* Your instructions
Would you transcribe the listing exactly as it stands, minus any images?

* Provided information
***

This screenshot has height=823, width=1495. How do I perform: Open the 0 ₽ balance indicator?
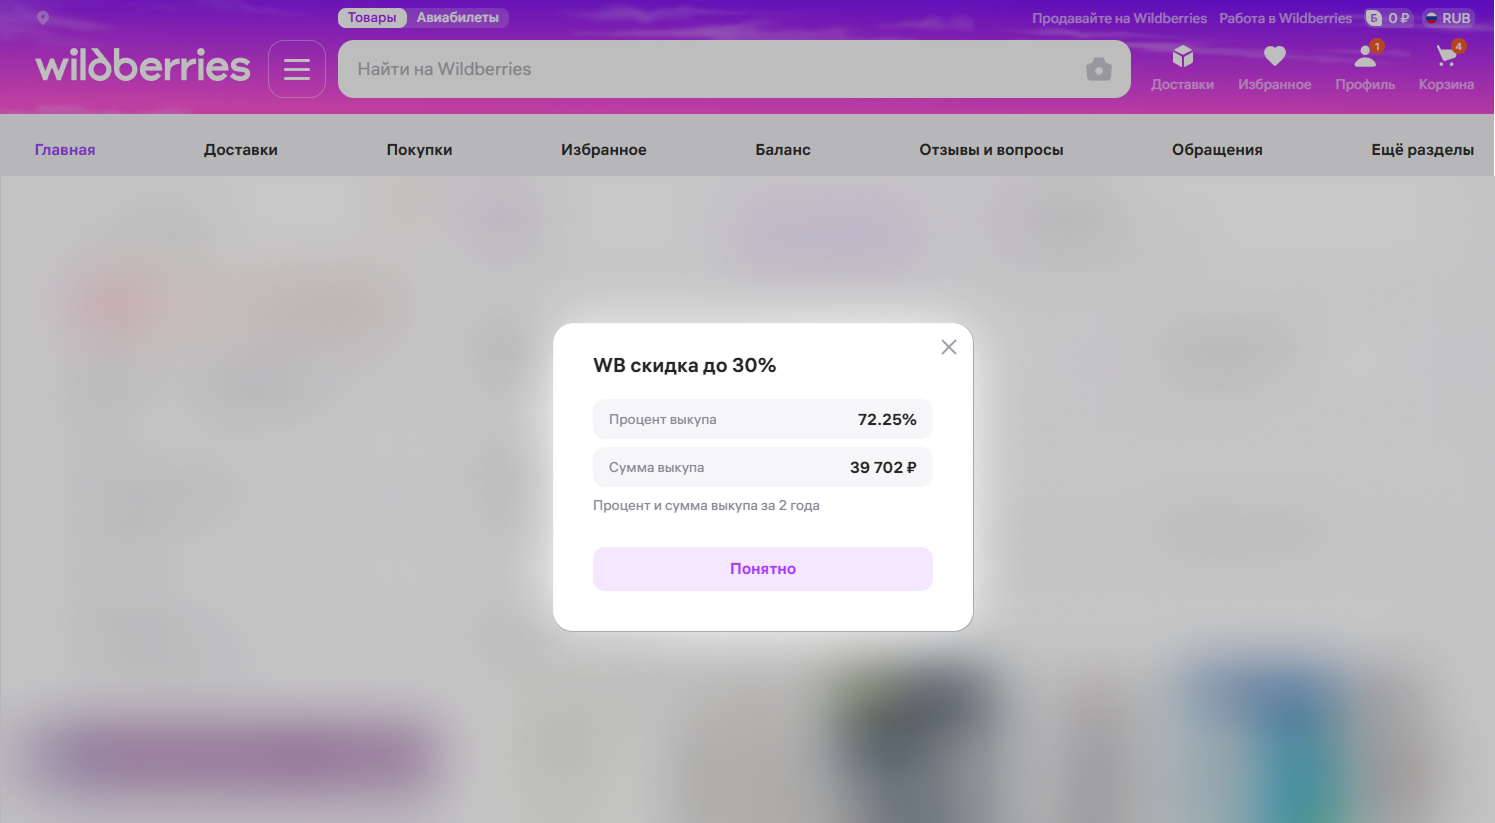pos(1389,18)
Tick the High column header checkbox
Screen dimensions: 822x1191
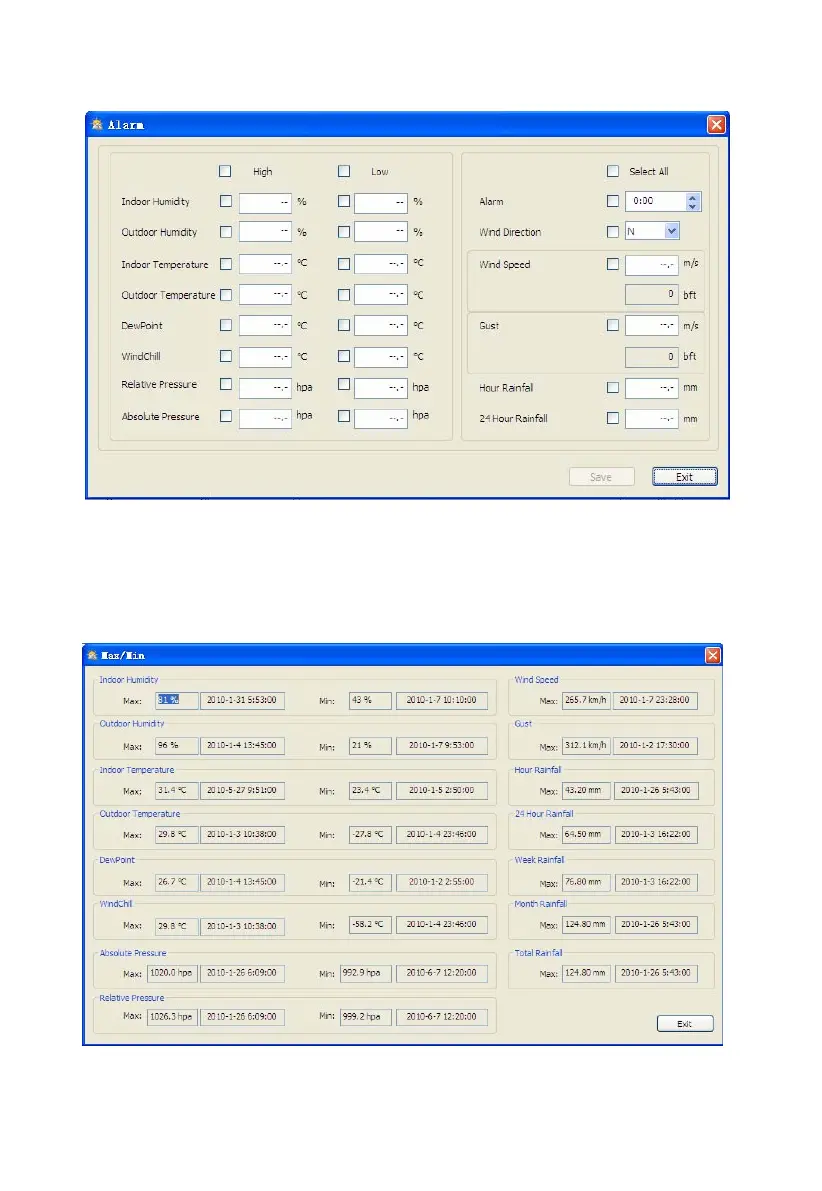(225, 172)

***

* Written reply
This screenshot has height=823, width=1495. How do I perform: Open the 0 ₽ balance indicator?
pos(1389,18)
Tick the High column header checkbox
Screen dimensions: 822x1191
(225, 172)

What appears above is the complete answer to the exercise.